Coun June Stendall, Mansfield Council member for Grange Farm, was one of the original trustees of Hermitage Mill and says she is “devastated” by the loss of such an important piece of Mansfield’s history.
She said that the mill held the story of the ‘blood sweat and toil’ of Mansfield people going back to the industrial revolution.
The Hermitage Lane mill, built in the 18th Century, on Hermitage Lane, was gutted when flames ripped through the building on Monday, March 28.
Emergency services were called at 3am but despite the efforts of firefighters, with 20 appliances, they were unable to save the the Grade ll-listed building.
Much of what was left has since been demolished, after the remaining shell was deemed too dangerous to remain.
Coun Stendall said she spent a sleepless night after realising with a ‘heavy heart’ the shocking fire she could see from her bedroom window, was in fact at the building she had fought for more than 20 years to save.
Originally a water-powered textile mill, it was built in 1782 for the fourth Duke of Portland, who established several similar mills in the district.
It had been empty since 2008. A number of planning applications had been proposed over the years, with plans unveiled last year to convert it into a 70-bedroom care home.
Coun Stendall wrote on Facebook...“It’s 3am, in the early hours of Monday, and for some unknown reason I woke, got up and pulled back the curtain on my side bedroom window.
A glance, not really taking in the unusual glow in the distance, at first, believing it to be the Pentagon Vauxhall car sales, I made a call to the fire service and was told pumps were already in attendance.
Like many of you, I stood watching the flames and clouds of smoke, realising there were no blue flashing lights on Sutton Road.
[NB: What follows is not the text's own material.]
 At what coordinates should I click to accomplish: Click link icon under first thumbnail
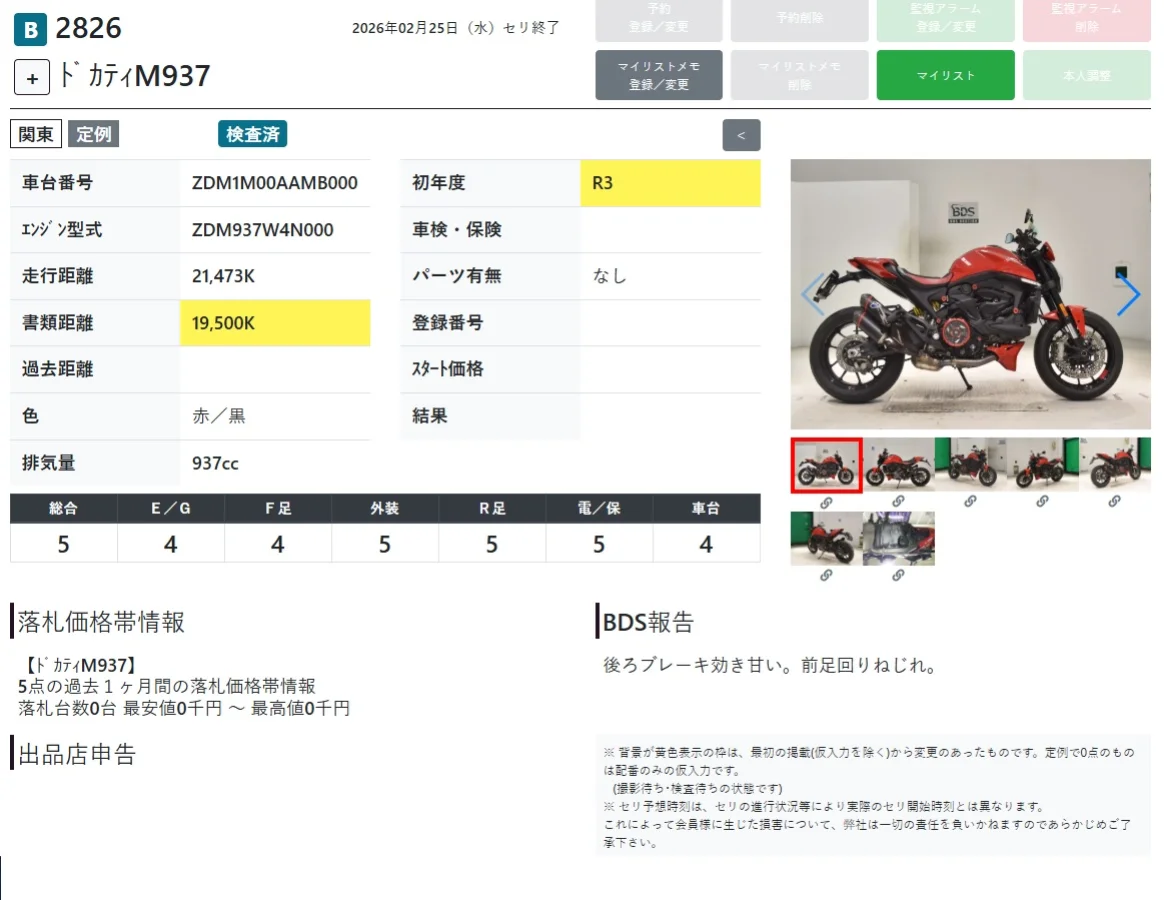826,503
It was at this point I stared into the dark with a heavy heart realising ‘The Mill’ was on fire.
With no sleep for the rest of the night, constantly watching social media for information, when finally pictures confirmed the dreaded but expected truth.
I am devastated at the loss of this mill, built in the 1780s its history and connections with Cromford Mill, Cromford and Pinxton Canals, borne out of blood sweat and toil from people in poverty just trying to make a living.
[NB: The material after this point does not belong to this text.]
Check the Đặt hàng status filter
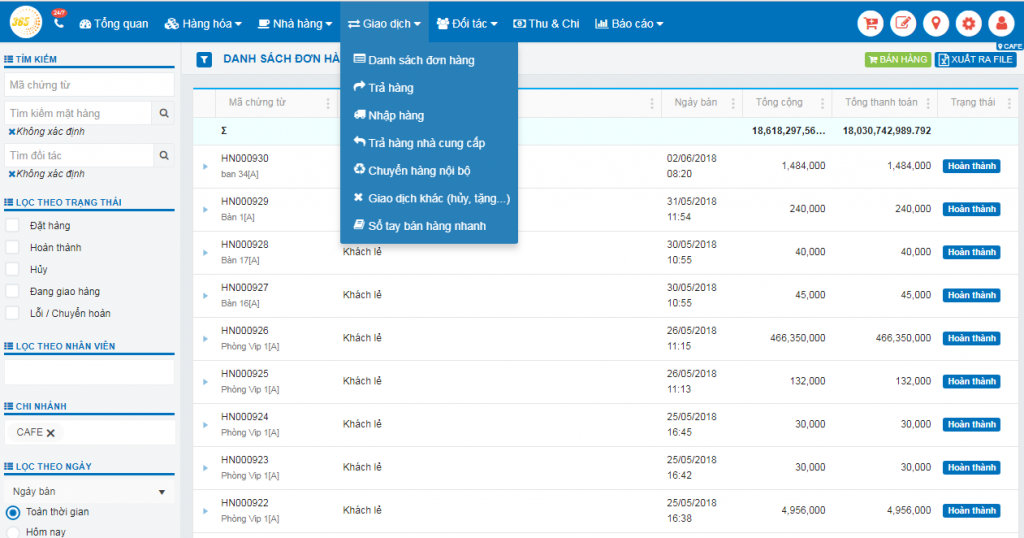Image resolution: width=1024 pixels, height=538 pixels. pyautogui.click(x=12, y=225)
In the background I was always keeping a close eye on this building, planning applications, damage to it and the state of the grounds.
I continually kept bringing it to people’s attention, but it seems it was not enough.
On more than three occasions I spoke to the mayor. I told him ‘we should be looking to buy this mill’.
The last correspondence I had with officers was on March 14, reporting issues which the enforcement officer was dealing with.
For two years, I have asked questions on lifting the mill grading status above Grade II, looking at how to place it as an asset of ‘Community Value’.
I am so sorry I did not succeed in this. I can assure you it wasn’t for the lack of effort. Please forgive me if you feel I have let you down.
It was 2003 when I, as chairman of select commission one, housing and environment, and the committee undertook a three part piece of scrutiny called ‘The Swan Project.
Part one was about the mill, part two was the Viaduct and footpaths around the area and part three was the nature reserve.
Unfortunately our recommendations were not taken on board and no action was taken to implement them.
It was from here my connection to and my 20-year journey to save Hermitage Mill began.
Part one of the report and its recommendations was to create a mill trail across Mansfield ending at Dawson’s Mill in Warsop and on to Pleasley Mills.
I was part of the team who initially set up the Hermitage Mill Partnership Trust. We undertook much work. The main stumbling block was acquiring funds to purchase the mill for the trust. Work continued until the current owners purchased the mill, which is when the Trust closed.
Coun Stendall also shared part of the 2003 report to cabinet.
Hermitage Mill is one of the series built in 1780s by the fourth Duke of Portland. In a record of 1832, seven mills were described as extensive cotton mills each with the capacious dams of crystal water reflecting the buildings and the adjacent hills. One of these seven was Hermitage Mill.
The mill is adjacent to the viaduct at Kings Mill Reservoir. In 1832 it was occupied by James Hayate, who carried on a business as a cotton doubler and lace thread manufacturer. He was succeeded by J&W Taylor who carried on the same trade in the 1880s. It was occupied by Samuel Eden and the Duke constructed the Sutton Reservoir in 1838 to provide the water power for a series of mills he had built on the Maun.
A very good example of possible appropriate use by a developer is given by the Masson Mill between Matlock and Cromford, where a visitor centre demonstration area is combined with a booming indoor retail market with many small medium shops selling household goods, crafts, woollens, clothes etc. There is also a restaurant and coffee bars, a farmers’ market and factory shop outlet.